**AIM OF THE TASK:** Format the listing as a numbered list, starting at the line containing "The height and" and ending after the line containing "Action: [x=342, y=81]". Skip blank lines and leave out the pictures.

**SUPPLIED MATERIAL:**
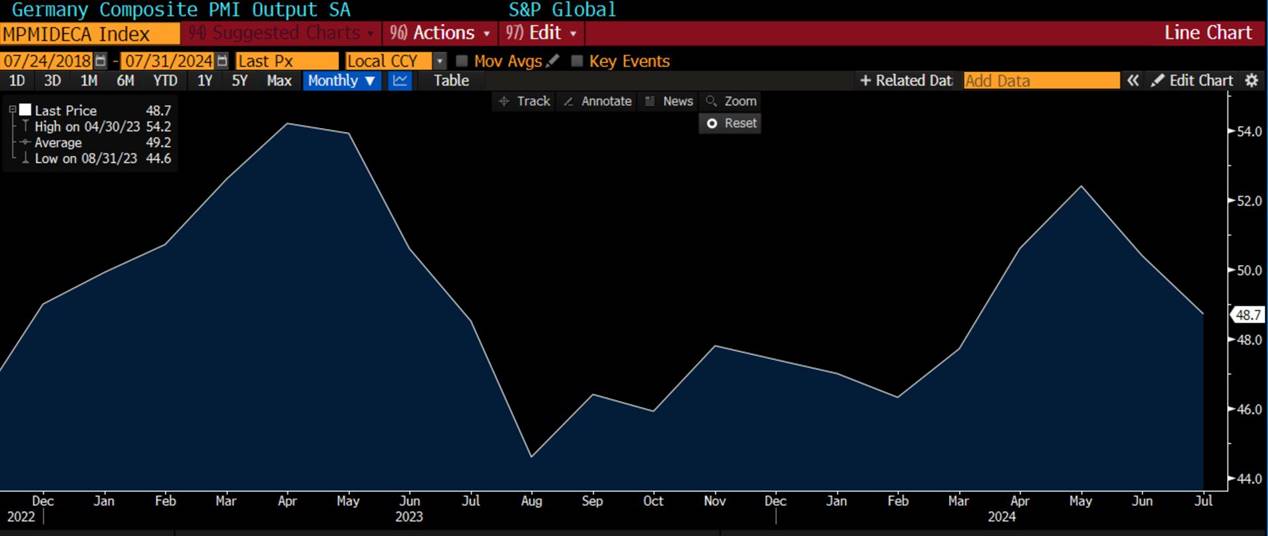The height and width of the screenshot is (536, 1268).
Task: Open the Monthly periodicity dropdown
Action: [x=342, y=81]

---

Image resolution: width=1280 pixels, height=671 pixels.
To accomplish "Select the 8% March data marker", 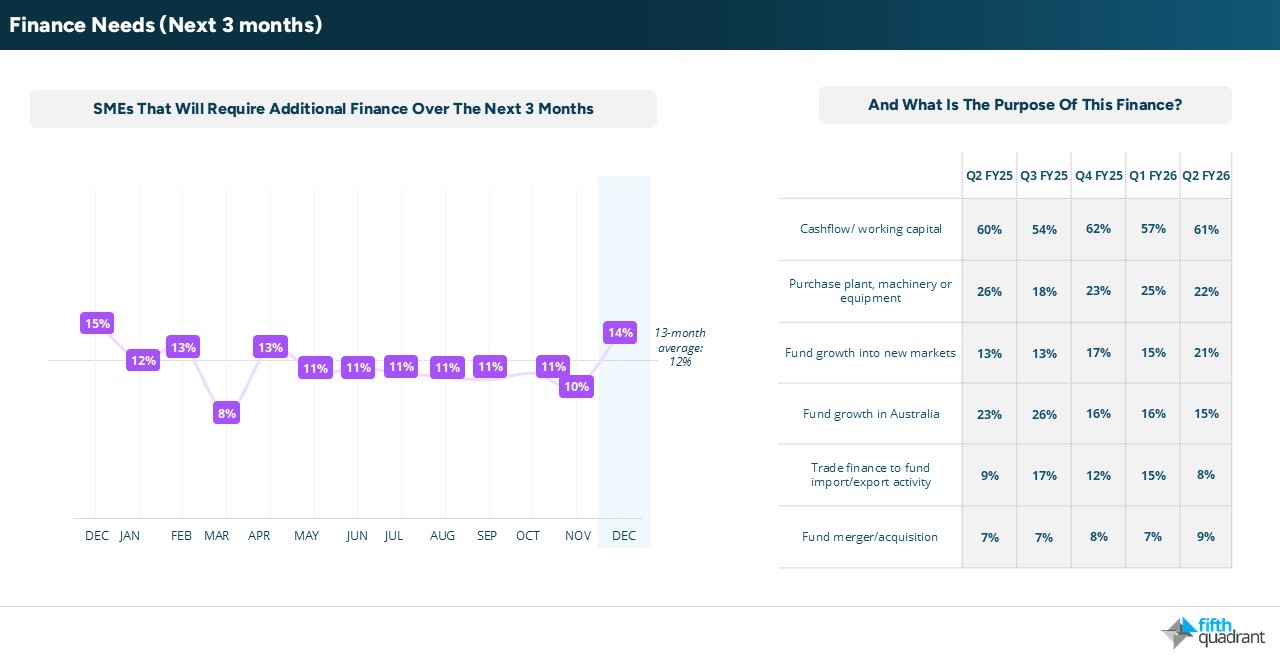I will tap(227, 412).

**PROBLEM SOLUTION:**
1. The height and width of the screenshot is (536, 1268).
2. Task: Open the Monthly periodicity dropdown
3. Action: [x=342, y=81]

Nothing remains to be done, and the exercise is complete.